Saved entries
# # # # # # #

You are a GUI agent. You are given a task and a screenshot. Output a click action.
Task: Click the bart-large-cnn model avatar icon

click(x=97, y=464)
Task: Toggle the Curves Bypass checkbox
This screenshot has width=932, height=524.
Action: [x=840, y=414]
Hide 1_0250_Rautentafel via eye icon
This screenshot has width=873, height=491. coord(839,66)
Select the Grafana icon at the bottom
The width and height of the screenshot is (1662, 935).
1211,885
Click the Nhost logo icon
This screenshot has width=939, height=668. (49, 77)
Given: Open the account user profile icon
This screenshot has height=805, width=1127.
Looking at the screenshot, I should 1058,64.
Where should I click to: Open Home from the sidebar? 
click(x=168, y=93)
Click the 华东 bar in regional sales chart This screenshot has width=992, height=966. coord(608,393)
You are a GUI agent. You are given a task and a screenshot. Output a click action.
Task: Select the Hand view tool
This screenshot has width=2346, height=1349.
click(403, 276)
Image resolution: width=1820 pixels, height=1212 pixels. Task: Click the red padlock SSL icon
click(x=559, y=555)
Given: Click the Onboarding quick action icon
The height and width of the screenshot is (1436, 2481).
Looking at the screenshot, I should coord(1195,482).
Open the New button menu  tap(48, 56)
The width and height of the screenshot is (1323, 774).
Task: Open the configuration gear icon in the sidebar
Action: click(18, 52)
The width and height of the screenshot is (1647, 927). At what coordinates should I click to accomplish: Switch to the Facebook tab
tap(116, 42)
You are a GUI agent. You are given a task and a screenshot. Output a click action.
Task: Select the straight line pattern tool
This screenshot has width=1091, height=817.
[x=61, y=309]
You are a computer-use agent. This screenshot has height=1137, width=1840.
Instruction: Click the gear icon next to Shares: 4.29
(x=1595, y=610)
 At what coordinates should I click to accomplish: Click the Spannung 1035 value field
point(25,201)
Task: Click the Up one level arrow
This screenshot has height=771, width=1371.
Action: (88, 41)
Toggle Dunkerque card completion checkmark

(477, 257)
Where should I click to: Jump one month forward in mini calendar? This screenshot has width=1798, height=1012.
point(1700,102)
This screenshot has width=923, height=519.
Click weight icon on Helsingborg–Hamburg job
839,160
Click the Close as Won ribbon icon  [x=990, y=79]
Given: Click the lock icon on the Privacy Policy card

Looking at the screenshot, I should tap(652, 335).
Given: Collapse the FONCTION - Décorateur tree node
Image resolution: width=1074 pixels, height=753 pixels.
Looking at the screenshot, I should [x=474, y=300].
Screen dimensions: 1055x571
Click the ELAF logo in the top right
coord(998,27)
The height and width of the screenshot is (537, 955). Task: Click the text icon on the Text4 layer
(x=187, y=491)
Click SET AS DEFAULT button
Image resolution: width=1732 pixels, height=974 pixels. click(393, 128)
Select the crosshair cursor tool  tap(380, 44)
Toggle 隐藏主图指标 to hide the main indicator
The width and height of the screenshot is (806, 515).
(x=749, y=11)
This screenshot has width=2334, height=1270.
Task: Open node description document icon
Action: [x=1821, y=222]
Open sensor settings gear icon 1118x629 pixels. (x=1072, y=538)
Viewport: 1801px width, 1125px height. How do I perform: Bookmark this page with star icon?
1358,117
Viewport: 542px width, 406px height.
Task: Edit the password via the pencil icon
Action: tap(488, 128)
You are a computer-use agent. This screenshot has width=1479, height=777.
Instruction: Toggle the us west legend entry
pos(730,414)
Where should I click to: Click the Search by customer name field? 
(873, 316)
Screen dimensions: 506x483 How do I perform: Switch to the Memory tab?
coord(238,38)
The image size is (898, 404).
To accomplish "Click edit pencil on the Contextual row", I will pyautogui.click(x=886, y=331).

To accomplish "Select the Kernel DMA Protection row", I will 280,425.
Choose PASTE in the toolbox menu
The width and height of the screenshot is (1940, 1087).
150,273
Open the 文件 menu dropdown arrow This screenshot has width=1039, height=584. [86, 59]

# # # # # # #

■ WORK ITEM ■
Would you set the entries down again, exactly as they were written?

■ SOLUTION TO THE PROBLEM ■
You are a GUI agent. You are given a task and a screenshot. Output a click action.
Task: Click the bart-large-cnn model avatar icon

click(x=97, y=464)
Task: Toggle the Curves Bypass checkbox
This screenshot has width=932, height=524.
Action: [x=840, y=414]
Hide 1_0250_Rautentafel via eye icon
This screenshot has width=873, height=491. coord(839,66)
Select the Grafana icon at the bottom
The width and height of the screenshot is (1662, 935).
1211,885
Click the Nhost logo icon
This screenshot has width=939, height=668. (49, 77)
Given: Open the account user profile icon
This screenshot has height=805, width=1127.
Looking at the screenshot, I should 1058,64.
Where should I click to: Open Home from the sidebar? 
click(x=168, y=93)
Click the 华东 bar in regional sales chart This screenshot has width=992, height=966. coord(608,393)
You are a GUI agent. You are given a task and a screenshot. Output a click action.
Task: Select the Hand view tool
This screenshot has width=2346, height=1349.
click(403, 276)
Image resolution: width=1820 pixels, height=1212 pixels. Task: Click the red padlock SSL icon
click(x=559, y=555)
Given: Click the Onboarding quick action icon
The height and width of the screenshot is (1436, 2481).
Looking at the screenshot, I should coord(1195,482).
Open the New button menu  tap(48, 56)
The width and height of the screenshot is (1323, 774).
Task: Open the configuration gear icon in the sidebar
Action: click(18, 52)
The width and height of the screenshot is (1647, 927). At what coordinates should I click to accomplish: Switch to the Facebook tab
tap(116, 42)
You are a GUI agent. You are given a task and a screenshot. Output a click action.
Task: Select the straight line pattern tool
This screenshot has width=1091, height=817.
[x=61, y=309]
You are a computer-use agent. This screenshot has height=1137, width=1840.
Instruction: Click the gear icon next to Shares: 4.29
(x=1595, y=610)
 At what coordinates should I click to accomplish: Click the Spannung 1035 value field
point(25,201)
Task: Click the Up one level arrow
This screenshot has height=771, width=1371.
Action: (88, 41)
Toggle Dunkerque card completion checkmark

(477, 257)
Where should I click to: Jump one month forward in mini calendar? This screenshot has width=1798, height=1012.
point(1700,102)
This screenshot has width=923, height=519.
Click weight icon on Helsingborg–Hamburg job
839,160
Click the Close as Won ribbon icon  [x=990, y=79]
Given: Click the lock icon on the Privacy Policy card

Looking at the screenshot, I should tap(652, 335).
Given: Collapse the FONCTION - Décorateur tree node
Image resolution: width=1074 pixels, height=753 pixels.
Looking at the screenshot, I should [x=474, y=300].
Screen dimensions: 1055x571
Click the ELAF logo in the top right
coord(998,27)
The height and width of the screenshot is (537, 955). Task: Click the text icon on the Text4 layer
(x=187, y=491)
Click SET AS DEFAULT button
Image resolution: width=1732 pixels, height=974 pixels. click(393, 128)
Select the crosshair cursor tool  tap(380, 44)
Toggle 隐藏主图指标 to hide the main indicator
The width and height of the screenshot is (806, 515).
(x=749, y=11)
This screenshot has width=2334, height=1270.
Task: Open node description document icon
Action: [x=1821, y=222]
Open sensor settings gear icon 1118x629 pixels. (x=1072, y=538)
Viewport: 1801px width, 1125px height. How do I perform: Bookmark this page with star icon?
1358,117
Viewport: 542px width, 406px height.
Task: Edit the password via the pencil icon
Action: tap(488, 128)
You are a computer-use agent. This screenshot has width=1479, height=777.
Instruction: Toggle the us west legend entry
pos(730,414)
Where should I click to: Click the Search by customer name field? 
(873, 316)
Screen dimensions: 506x483 How do I perform: Switch to the Memory tab?
coord(238,38)
The image size is (898, 404).
To accomplish "Click edit pencil on the Contextual row", I will pyautogui.click(x=886, y=331).

To accomplish "Select the Kernel DMA Protection row", I will 280,425.
Choose PASTE in the toolbox menu
The width and height of the screenshot is (1940, 1087).
150,273
Open the 文件 menu dropdown arrow This screenshot has width=1039, height=584. [86, 59]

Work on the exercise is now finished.